(Target pointing data)

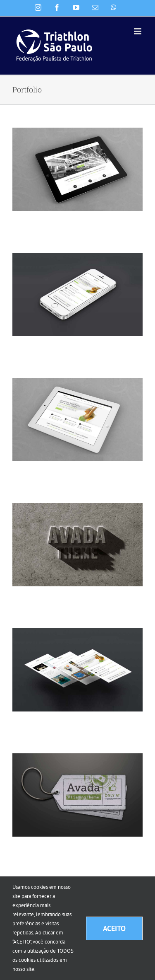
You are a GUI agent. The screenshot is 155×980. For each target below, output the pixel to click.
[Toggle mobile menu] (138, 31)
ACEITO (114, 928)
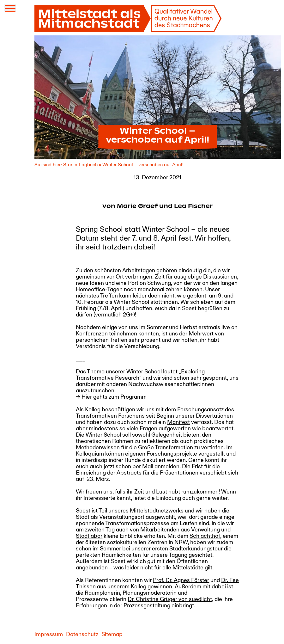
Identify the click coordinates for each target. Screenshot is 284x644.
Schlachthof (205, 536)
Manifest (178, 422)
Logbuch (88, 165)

--

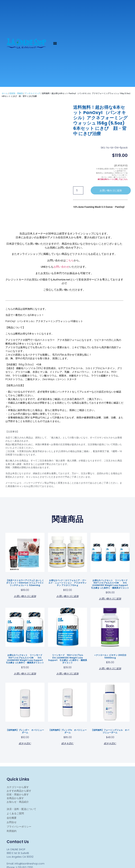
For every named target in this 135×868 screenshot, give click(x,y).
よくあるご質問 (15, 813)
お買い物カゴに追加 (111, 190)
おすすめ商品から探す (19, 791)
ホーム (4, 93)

- Written request -
Rewrite the records from the line containing "ACEITO (114, 928)" through the line containing "Manifest (178, 422)", both lines included, replacing "Identify" with "Locate" and leaving everything else unchanged. Omit the pictures from your answer.

- Finished exercise -
ACEITO (114, 928)
Locate the click coordinates for each target. Screenshot is 284x644.
Schlachthof (205, 536)
Manifest (178, 422)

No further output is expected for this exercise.